It’s kind of an axiom why virtue is the only good for any Stoic. There’s not a perfect proof for why virtue is the chief good. You usually bite the bullet when you commit to any particular universal ethical theory. With Epicureanism, the chief good is pleasure. In utilitarianism, it usually means maximizing the everyone’s preferences or happiness. In Kantian deontology, it means not violating the categorical imperative.
But why choose virtue as the only good? Well, there are a plethora of reasons to do so. But first let’s say why you wouldn’t choose other ethical theories. Utilitarianism and Kantian deontology imply all sorts of ethical decisions that we might not be comfortable making. Utilitarianism is often thought of as as easily calculating the best decision for the most but it’s not always practical to know what’s the best for the most or even possible to know what’s the best for the most. Could utilitarianism condone slavery if slaves are unhappy or not having their preferences met but everyone who benefits from slavery are very happy or are definitely having their preferences met? That’s just one sort of problem with utilitarianism. The problems with morality in the name of utility can’t even be summed up in a single book while some have tried.
What about Kantian deontology? Immanuel Kant actually tried to sell his Metaphysics of Morals as rational foundation of morality that would actually be inline with our common sense. But is it common sense to have to tell the truth always even if it means you can never lie even if it’s to selflessly help another soul? That doesn’t strike anyone as common sense. Also, there are many times in our life where it seems sensible to do the utilitarian thing over the dignity of one individual. How many of us would pull the lever to save 5 lives over 1 life from a murderous Trolley? Probably a significant amount.
And what about making pleasure as the chief good? This seems sensible enough at first. But most people know you should follow pleasure and avoid point within limits. Limits of what? Usually within certain moral guidelines? So then pleasure isn’t the source of the good. Pleasure is actually being limited by something people view to be a higher good than pleasure itself. But we certainly want to allow for pleasure but only within certain constraints. The Epicureans attempted this project but it’s not certain they ever really succeeded because even though they managed to practice virtue, they still did not set it up as the chief good but as a way to not feel guilty when one has erred morally. Feeling guilty caused displeasure, so it’s best not to err morally. But why feel guilty in the first place if one has erred morally or contradicted virtue if virtue isn’t the chief source of the good? It really doesn’t seem to add up.

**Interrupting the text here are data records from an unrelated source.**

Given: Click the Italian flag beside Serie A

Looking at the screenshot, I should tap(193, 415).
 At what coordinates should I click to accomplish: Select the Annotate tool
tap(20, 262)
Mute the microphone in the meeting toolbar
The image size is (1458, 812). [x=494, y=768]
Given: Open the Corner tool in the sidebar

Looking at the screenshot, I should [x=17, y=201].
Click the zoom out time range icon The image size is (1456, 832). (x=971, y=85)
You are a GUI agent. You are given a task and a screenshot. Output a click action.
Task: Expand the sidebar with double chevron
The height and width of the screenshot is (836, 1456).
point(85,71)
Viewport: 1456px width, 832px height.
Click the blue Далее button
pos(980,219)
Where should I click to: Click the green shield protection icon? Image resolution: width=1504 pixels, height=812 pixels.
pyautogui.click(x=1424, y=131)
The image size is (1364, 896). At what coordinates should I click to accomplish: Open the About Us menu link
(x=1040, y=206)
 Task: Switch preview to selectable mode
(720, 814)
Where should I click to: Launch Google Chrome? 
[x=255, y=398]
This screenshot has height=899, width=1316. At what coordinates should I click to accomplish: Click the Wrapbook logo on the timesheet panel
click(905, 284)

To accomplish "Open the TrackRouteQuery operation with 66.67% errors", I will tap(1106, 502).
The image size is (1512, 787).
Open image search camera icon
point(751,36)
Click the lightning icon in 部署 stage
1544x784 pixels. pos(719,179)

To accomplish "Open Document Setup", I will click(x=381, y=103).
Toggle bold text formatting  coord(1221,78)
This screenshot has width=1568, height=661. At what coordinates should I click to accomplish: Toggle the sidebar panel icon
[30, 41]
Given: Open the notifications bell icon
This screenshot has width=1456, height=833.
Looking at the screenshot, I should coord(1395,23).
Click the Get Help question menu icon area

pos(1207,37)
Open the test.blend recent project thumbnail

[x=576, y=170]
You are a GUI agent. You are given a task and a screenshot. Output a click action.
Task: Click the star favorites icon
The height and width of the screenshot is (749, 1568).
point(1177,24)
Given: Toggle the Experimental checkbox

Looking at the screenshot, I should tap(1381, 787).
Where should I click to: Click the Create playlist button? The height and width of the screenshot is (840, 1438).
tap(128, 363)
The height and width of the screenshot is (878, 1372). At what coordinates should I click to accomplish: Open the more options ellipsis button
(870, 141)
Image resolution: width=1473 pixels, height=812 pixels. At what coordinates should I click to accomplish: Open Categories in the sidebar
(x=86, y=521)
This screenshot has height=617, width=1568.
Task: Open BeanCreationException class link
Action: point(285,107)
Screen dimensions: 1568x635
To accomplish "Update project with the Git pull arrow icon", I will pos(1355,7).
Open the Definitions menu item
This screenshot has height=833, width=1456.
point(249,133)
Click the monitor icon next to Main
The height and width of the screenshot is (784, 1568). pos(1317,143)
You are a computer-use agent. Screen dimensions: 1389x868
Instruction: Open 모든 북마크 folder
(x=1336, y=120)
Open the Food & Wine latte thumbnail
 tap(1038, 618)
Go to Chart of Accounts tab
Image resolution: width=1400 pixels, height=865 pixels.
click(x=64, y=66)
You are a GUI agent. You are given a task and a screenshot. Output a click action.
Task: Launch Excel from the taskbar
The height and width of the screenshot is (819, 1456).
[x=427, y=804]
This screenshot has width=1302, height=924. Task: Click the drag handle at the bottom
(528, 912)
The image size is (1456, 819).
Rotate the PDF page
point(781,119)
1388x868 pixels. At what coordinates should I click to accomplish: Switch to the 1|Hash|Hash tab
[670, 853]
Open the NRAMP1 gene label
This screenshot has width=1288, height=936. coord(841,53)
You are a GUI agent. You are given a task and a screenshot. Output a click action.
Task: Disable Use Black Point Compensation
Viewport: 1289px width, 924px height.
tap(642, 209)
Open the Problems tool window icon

The Stoics didn’t actually care about feeling guilty if one had erred ethically. In fact, they’d really rather have you just learn from your mistakes rather than feel guilty about them. They knew that people make mistakes all the time, whether attempting to live the good life or being mistaken about what the good life was. There’s a lot of humility in Stoicism. We all make mistakes, so let’s try to fix them and then move on. No sense living in guilt or remorse. Sure, we can feel a little remorseful at first but no sense in grieving over our prior faults.
What’s more is Stoicism makes plenty of room for pleasure. It allows for pleasure, wealth, health, education, reputation, and many other preferred qualities in life we’d like to pursue so long as they don’t contradict the pursuit of the chief good virtue. Since most of these things don’t all the time contradict virtue, then pursuing virtue as the chief good is going to make for a pretty normal life. In fact, pursuing virtue for its own sake won’t make you stand dramatically out from the crowd of people you surround yourself in your daily life. People may wonder what makes you seem a little different than them though and they may want to emulate your behavior but that’s about it.
Virtue is also a pretty morally popular idea when you get people to thinking about what it is and what it entails. Most people, when you get them to think about it, would say that the soldier who jumps on the grenade to save the lives of other soldiers did something truly remarkably good. Virtuous in fact. Most people would also say that the person who risks their life drowning to save two other kids from drowning did something truly noble. It’s because people have this moral sense in their minds that seems to confirm the importance of virtue. That’s not to say that everyone is right about everything all of the time. But when you get people to think about what’s truly important, they’ll usually think someone doing something virtuous rather than something expedient is the right course of action.
Why would people have this moral sense? Perhaps it has to do with Hierocles’s Circles. Hierocles was an ancient Stoic who presumed that all humans began their infancy in self-love. And then as they grew and matured their self-love began to point outward towards their siblings and parents. And then as they grew older they loved their friends. And then they grew to love their community, and then love their society, and then finally humanity. It’s true that not everyone matures fully or matures the same. But there seems to be a general trend in humanity to go from self-love in infancy to love of everyone or philanthropy in adulthood.
What does this development of philanthropy have to do with virtue? Well one of the main virtues of the four cardinal virtues is justice. Justice has to do with fair dealings, equitability, and compassion. The Stoics knew this. They knew virtue was just an extension of love into the realm of universal love or justice. And they knew that temperance, courage, and wisdom all assisted in this universal love.
So this is why it’s worth biting the bullet for the axiom that virtue is the only good. There’s not a lot to lose like you do in all the other plethora of life philosophies out there and there’s plenty of things to gain from one philosophy: Stoicism.